New research led by Dr Sebastian Duchene, Dept of Microbiology and Immunology, looks at evolutionary rate of the SARS-CoV-2 virus.

The latest research from the School of Biomedical Sciences and Doherty Institute has found the SARS-CoV-2 virus has the ability to momentarily accelerate its evolutionary pace, enabling variants to emerge more rapidly than other viruses.

Recently published in Molecular Biology and Evolution, Dr Sebastian Duchene’s research team found the virus that causes the disease COVID-19 is actually undergoing short-lived mutational bursts and then returning to its ‘normal’ rate.

Dr Duchene, ARC DECRA Research Fellow and researcher in the Department of Microbiology and Immunology at the Doherty Institute, explained that usually all viruses mutate at a fairly constant rate, with most taking a year or more to develop a new variant.

“However, what we were seeing with the variants of SARS-CoV-2, particularly the variants of concern, is that they have undergone many more mutations than we would expect under the normal evolutionary pace of similar coronaviruses,” Dr Duchene said.

“The Delta variant, for example, emerged within just six weeks from its ancestral form.”

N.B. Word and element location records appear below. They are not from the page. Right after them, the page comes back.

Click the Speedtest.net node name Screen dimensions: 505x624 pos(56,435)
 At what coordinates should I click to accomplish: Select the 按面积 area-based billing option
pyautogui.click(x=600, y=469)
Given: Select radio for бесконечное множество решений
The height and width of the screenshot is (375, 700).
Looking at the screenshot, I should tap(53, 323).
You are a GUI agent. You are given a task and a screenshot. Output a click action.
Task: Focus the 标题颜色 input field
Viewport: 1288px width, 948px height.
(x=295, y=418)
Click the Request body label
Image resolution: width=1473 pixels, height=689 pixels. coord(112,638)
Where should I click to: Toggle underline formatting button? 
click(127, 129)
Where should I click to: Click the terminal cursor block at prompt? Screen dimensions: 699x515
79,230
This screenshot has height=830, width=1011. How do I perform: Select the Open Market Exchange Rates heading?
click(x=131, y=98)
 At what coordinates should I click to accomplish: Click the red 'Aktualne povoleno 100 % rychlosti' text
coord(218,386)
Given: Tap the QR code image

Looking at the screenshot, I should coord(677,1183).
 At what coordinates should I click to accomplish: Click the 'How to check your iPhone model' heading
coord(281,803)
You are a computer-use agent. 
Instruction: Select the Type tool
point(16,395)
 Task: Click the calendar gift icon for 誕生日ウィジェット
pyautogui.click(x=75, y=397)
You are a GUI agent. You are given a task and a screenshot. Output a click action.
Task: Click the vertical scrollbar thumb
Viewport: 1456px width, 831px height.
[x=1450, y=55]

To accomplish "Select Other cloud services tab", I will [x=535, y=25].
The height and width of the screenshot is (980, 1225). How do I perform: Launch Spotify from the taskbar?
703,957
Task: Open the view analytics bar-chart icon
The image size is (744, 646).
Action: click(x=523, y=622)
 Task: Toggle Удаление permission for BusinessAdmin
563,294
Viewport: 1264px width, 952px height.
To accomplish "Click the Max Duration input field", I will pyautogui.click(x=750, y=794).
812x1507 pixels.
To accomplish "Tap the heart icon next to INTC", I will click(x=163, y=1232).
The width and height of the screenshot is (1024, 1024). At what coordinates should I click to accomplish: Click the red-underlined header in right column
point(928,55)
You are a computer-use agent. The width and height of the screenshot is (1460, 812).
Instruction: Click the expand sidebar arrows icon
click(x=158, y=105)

To understand why this was occurring, Dr Duchene’s laboratory conducted computational analyses of hundreds of genome sequences from SARS-CoV-2 strains to understand the mechanisms under which variants of concern emerge, with a focus on the first four: Alpha, Beta, Gamma and Delta.

“Initially it was believed that SARS-CoV-2 must have increased its evolutionary rate in general, but actually it’s the virus’s ability to temporarily increase its speed which is causing the difference in pace,” Dr Duchene said.

“It’s like someone pumping the accelerator on a car.”

Dr Duchene said these bursts could be driven by a number of factors including prolonged infections in individuals, strong natural selection, which is enabling the virus to favour immune escape, or increased transmissibility with unvaccinated populations allowing the virus to rapidly spread and evolve.

The discovery highlights the importance of continued genome surveillance efforts to ensure early detection of new variants.